=== ACTIONS TO TAKE ===
A) According to the article on Claire Stapleton's newsletter, what topic will the first edition of Tech Support focus on?
B) Continue the article on Claire Stapleton's Tech Support newsletter from its last sentence.

*** Opening of EXTRACTED TEXT ***

Former Google activist Claire Stapleton launches Tech Support, a new advice newsletter for frustrated tech workers
Claire Stapleton, a former Google activist and one of the organizers of the mass Google Walkout protest, is starting a new advice column/newsletter for frustrated tech workers. Stapleton made the announcement about a year since she left Google, claiming she was unfairly pushed out. Over 20,000 Google employees participated in yesterday’s mass walkout back in November 2018.
Called Tech Support, she said the newsletter will offer “practical” advice from her years at Google. Stapleton wants to take the experience and what she learned in her 12 years at Google and provide “existential advice for today’s tech worker.” The first edition of her newsletter, which comes out Friday, will focus on the topic of marketing employees grappling with the nature of their work at major tech platforms, she said. Another will be about handling bad managers, she said in her interview with CNBC.
Stapleton also went on to social media to pitch the newsletter to her followers. “introducing TECH SUPPORT™, a new advice column/newsletter for tech workers borne of the many many DMs i’ve gotten since self-immolating my google career. first “issue” drops soon pls subscribe at,” Stapleton said in a tweet.

*** Close of EXTRACTED TEXT ***
*** Opening of INPUT DATA ***

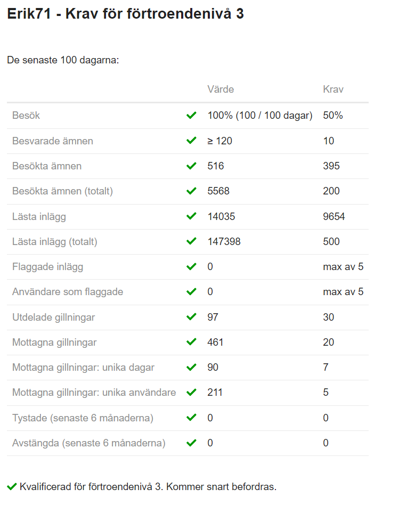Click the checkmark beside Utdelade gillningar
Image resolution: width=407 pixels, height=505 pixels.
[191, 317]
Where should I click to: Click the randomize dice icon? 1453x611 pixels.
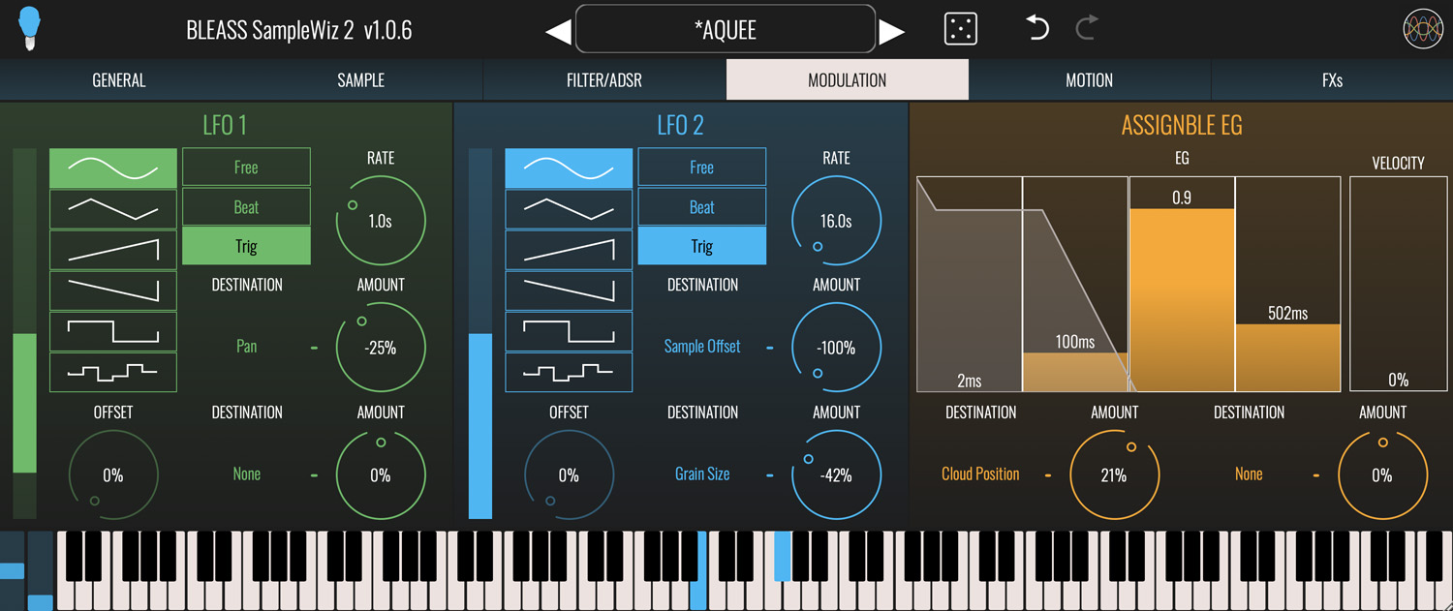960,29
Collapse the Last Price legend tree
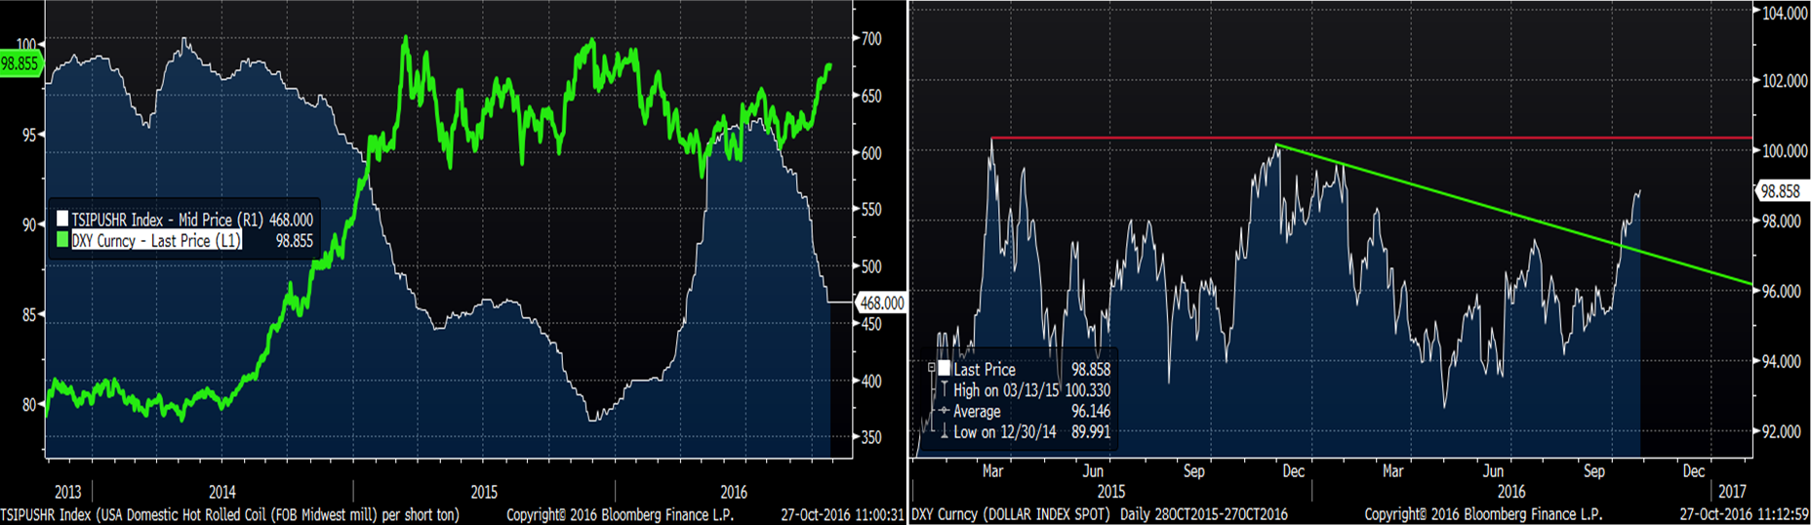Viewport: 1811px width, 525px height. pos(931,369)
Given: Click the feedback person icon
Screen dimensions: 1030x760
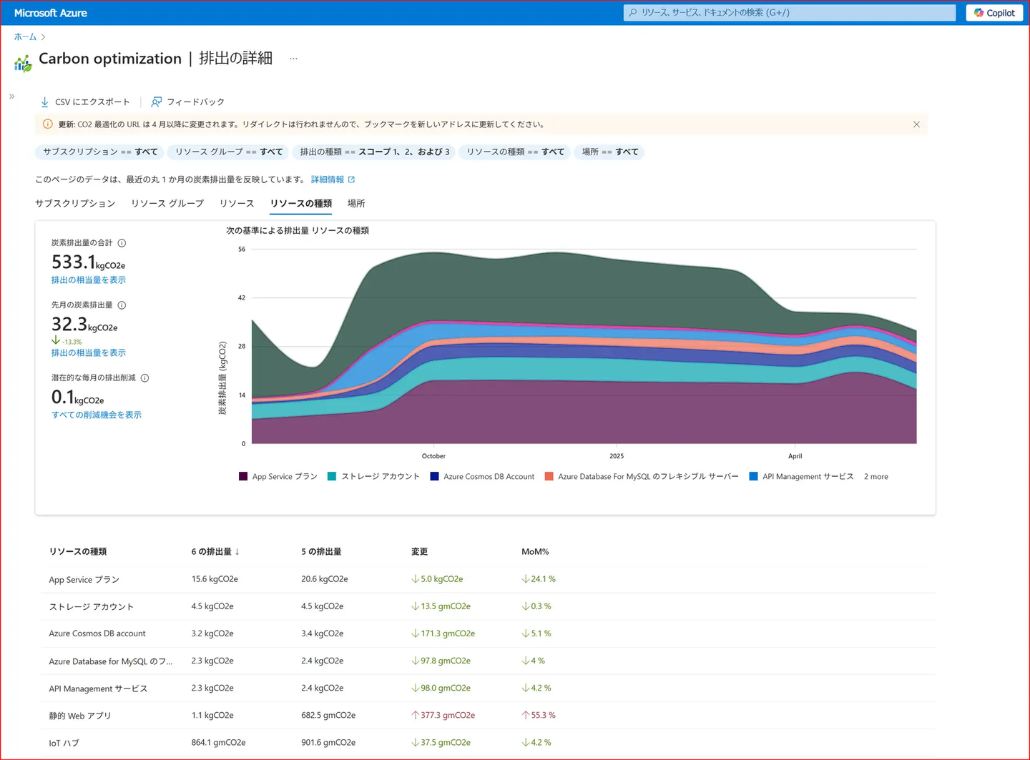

*** Close of INPUT DATA ***

=== RESPONSES BY TASK ===
A) Marketing employees grappling with the nature of their work at major tech platforms.

B)
introducing TECH SUPPORT™, a new advice column/newsletter for tech workers borne of the many many DMs i've gotten since self-immolating my google career. first "issue" drops soon pls subscribe at https://t.co/By6uPsQiEO
— claire stapleton (@clairewaves) May 27, 2020
Stapleton told CNBC she started Tech Support due to an onslaught of questions she received from Google and non-Google employees since she left the company last June. “After the walkout happened, I would constantly get messages from Googlers and it was so strange. I did a lot of coffees and hangouts with people. I was like ‘what you looking for?’ Turned out, a lot of issues could be boiled down to bad managers and toxic environments.”
In a November 2018 press release calling for “Google employees and contractors participate in global walkout for real change,” Claire Stapleton said:
“Google is famous for its culture, but in reality, we’re not even meeting the basics of respect, justice and fairness for every single person here.”
Stapleton said she’s also received questions from non-Google employees such as an employee at Uber dealing with layoffs. “I have no answers, really, but I have years of experience with management and trauma to riff on the questions” she said. “I feel like ‘put me back in coach’ a little bit. I feel called to try and contribute in some way.”
Claire Stapleton is a writer and marketer known for her involvement in the 2018 Google walkouts. She had worked for the company for over a decade, working on its internal communications team before moving to YouTube marketing. She resigned in June 2019 after what she alleges as retaliation for her participation in organizing the walkout.